Murals and sun-bleached images of Lopez Rivera plastered windows along the “Paseo Boricua” in Chicago’s Puerto Rican enclave of Humboldt Park with messages that called for his freedom and hailed him as a hero for his controversial role in fighting for Puerto Rican independence. Lopez Rivera spent part of his boyhood in the neighborhood.
On Thursday, Rivera, 74, was given a hero’s welcome in Chicago, just one day after he was released from house arrest in San Juan, where he served out the remainder of his time after former President Barack Obama commuted his 55-year sentence in January.

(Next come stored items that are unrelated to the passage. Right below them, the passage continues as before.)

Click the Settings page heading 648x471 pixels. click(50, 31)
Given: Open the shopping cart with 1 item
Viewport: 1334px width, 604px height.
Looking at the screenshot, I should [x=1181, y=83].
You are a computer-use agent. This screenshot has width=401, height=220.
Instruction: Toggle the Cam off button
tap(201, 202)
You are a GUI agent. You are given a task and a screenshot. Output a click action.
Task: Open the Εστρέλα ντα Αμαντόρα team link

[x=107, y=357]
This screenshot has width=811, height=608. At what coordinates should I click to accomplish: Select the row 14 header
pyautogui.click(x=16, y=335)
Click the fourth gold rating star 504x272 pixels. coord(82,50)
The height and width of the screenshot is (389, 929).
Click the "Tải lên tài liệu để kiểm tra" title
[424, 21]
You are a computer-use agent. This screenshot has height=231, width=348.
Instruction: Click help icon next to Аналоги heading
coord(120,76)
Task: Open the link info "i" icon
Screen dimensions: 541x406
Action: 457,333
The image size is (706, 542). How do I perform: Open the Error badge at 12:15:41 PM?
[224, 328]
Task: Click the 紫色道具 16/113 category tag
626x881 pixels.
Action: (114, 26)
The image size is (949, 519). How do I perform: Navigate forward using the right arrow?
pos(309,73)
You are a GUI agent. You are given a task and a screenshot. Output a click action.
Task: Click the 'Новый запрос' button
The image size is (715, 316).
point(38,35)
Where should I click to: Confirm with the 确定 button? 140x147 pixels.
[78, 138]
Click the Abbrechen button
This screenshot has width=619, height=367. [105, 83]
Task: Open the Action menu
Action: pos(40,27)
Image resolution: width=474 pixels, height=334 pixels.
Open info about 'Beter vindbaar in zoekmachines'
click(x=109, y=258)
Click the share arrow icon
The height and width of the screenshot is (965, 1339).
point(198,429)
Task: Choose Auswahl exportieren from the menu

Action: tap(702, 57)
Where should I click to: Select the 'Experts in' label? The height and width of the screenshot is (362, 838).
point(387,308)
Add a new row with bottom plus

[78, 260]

Thursday’s events included a march down the Paseo Boricua accompanied by Rep. Luis Gutierrez (D-Ill.) and other Latino politicians in Chicago, bands, a flotilla and a reception in the park.
Some of Lopez Rivera’s older supporters thought neither they nor Rivera would live to see him walk free. Others, like Moses Cintron, 68, simply felt relief after supporting Lopez Rivera for at least 20 years.
Cintron and his wife, Lourdes, drove in from Cleveland to see Lopez Rivera, whom he had visited several times while Lopez Rivera was in federal prison in Indiana. He carried with him a picture of an old pickup truck that he had emblazoned with messages of support for Lopez Rivera. His current truck simply says “Free Oscar” on the sides.
“Those letters have been on my pickup the last five years,” Cintron said.